An exact copy of every record is required.

++++ Exercise input

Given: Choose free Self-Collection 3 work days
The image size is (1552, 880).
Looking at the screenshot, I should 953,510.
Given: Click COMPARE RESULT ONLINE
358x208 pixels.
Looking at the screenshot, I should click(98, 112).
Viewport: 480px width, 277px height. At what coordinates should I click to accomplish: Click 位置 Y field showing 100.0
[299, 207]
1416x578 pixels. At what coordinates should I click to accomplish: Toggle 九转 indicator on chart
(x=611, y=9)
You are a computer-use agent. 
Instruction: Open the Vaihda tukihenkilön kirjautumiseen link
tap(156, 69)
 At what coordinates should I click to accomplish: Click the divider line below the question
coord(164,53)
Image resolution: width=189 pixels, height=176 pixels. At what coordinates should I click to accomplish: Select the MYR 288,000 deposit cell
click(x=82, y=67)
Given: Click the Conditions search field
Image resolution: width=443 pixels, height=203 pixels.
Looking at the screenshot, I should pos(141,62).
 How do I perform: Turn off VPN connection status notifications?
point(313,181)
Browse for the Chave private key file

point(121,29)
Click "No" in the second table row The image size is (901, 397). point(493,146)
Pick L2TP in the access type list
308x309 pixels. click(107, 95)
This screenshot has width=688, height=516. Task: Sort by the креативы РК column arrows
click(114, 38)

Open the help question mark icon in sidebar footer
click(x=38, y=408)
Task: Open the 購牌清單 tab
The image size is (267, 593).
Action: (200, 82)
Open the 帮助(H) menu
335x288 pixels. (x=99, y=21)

++++++++

- _Written answer_
Given: Choose free Self-Collection 3 work days
The image size is (1552, 880).
Looking at the screenshot, I should 953,510.
Given: Click COMPARE RESULT ONLINE
358x208 pixels.
Looking at the screenshot, I should click(98, 112).
Viewport: 480px width, 277px height. At what coordinates should I click to accomplish: Click 位置 Y field showing 100.0
[299, 207]
1416x578 pixels. At what coordinates should I click to accomplish: Toggle 九转 indicator on chart
(x=611, y=9)
You are a computer-use agent. 
Instruction: Open the Vaihda tukihenkilön kirjautumiseen link
tap(156, 69)
 At what coordinates should I click to accomplish: Click the divider line below the question
coord(164,53)
Image resolution: width=189 pixels, height=176 pixels. At what coordinates should I click to accomplish: Select the MYR 288,000 deposit cell
click(x=82, y=67)
Given: Click the Conditions search field
Image resolution: width=443 pixels, height=203 pixels.
Looking at the screenshot, I should pos(141,62).
 How do I perform: Turn off VPN connection status notifications?
point(313,181)
Browse for the Chave private key file

point(121,29)
Click "No" in the second table row The image size is (901, 397). point(493,146)
Pick L2TP in the access type list
308x309 pixels. click(107, 95)
This screenshot has width=688, height=516. Task: Sort by the креативы РК column arrows
click(114, 38)

Open the help question mark icon in sidebar footer
click(x=38, y=408)
Task: Open the 購牌清單 tab
The image size is (267, 593).
Action: (200, 82)
Open the 帮助(H) menu
335x288 pixels. (x=99, y=21)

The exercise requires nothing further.